What to do:
1. Do these statements agree with the article on the first-quarter 1986 GNP figures? For each of (a), (b) and (c), answer yes or no and quote the deciding words. (a) GNP grew at a 3.2 percent annual rate from January to March. (b) At the end of 1985, prices were rising at a 2.5 percent rate. (c) The discount rate currently is 7 percent.
2. Summarize the article on the first-quarter 1986 GNP figures in two sentences.

Page extract:
Washington — The United States economy sprang back to life in the first quarter of 1986, new government figures show. The rebound from lackluster growth at the end of 1985 is so pronounced that some experts say the first quarter gross national product (GNP) figures released Thursday exaggerate the economy's current strength.
The Commerce Department said GNP, the broadest measure of the economy's health, grew at a 3.2 percent annual rate from January to March. That pace is more than four times faster than the weak 0.7 percent growth pace in the final quarter of 1985.
While the economy's precise current condition is the subject of debate, most forecasters expect it to pick up speed as 1986 progresses and the effect of falling oil prices is more fully felt. Faster economic growth often means jobs for those who are not working and fatter paychecks for those who are.
The bright economic prospects do not extend to the US oil industry. But the falling oil prices which have devastated the southwestern US pushed inflation down to its lowest level since 1967.
Prices, as measured by the GNP price index (fixed weights) were rising at an annual rate of 2.5 percent in the first quarter. That was the slowest pace since prices posted no increase in the second quarter of 1967. At the end of last year prices were rising at a 3.9 percent rate.
All of the first quarter GNP figures are adjusted for seasonal fluctuations. The numbers are preliminary and subject to significant revision when more complete data become available.
Most analysts still expect the Federal Reserve Board to cut its key lending rate in the near future. Predictions that the Fed shortly would cut the discount rate to strengthen economic growth triggered an explosive rally in the stock and bond markets earlier this week.
The discount rate is the fee the Fed charges financial institutions for money they borrow from the central bank. It tends to signal the Fed's policy intentions and influence the course of other interest rates.
The Fed is still likely to cut its discount rate in the near term despite better-than-expected economic growth, says John Hagens, vice-president of Chase Econometrics. ``We are looking for another discount rate cut,'' he says. The discount rate currently is 7 percent.

Data extract:
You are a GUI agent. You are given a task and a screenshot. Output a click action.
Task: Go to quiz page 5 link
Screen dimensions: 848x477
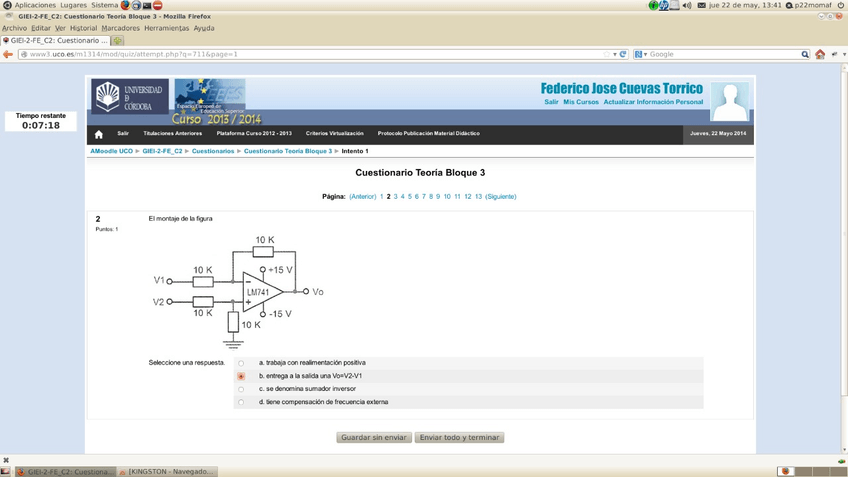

Written responses:
1.
(a) Yes: "grew at a 3.2 percent annual rate from January to March"
(b) No: "At the end of last year prices were rising at a 3.9 percent rate."
(c) Yes: "The discount rate currently is 7 percent."

2. The Commerce Department said GNP grew at a 3.2 percent annual rate in the first quarter of 1986, more than four times the 0.7 percent pace at the end of 1985, while falling oil prices pushed inflation down to its lowest level since 1967. Most analysts still expect the Federal Reserve to cut its discount rate, now 7 percent, in the near future.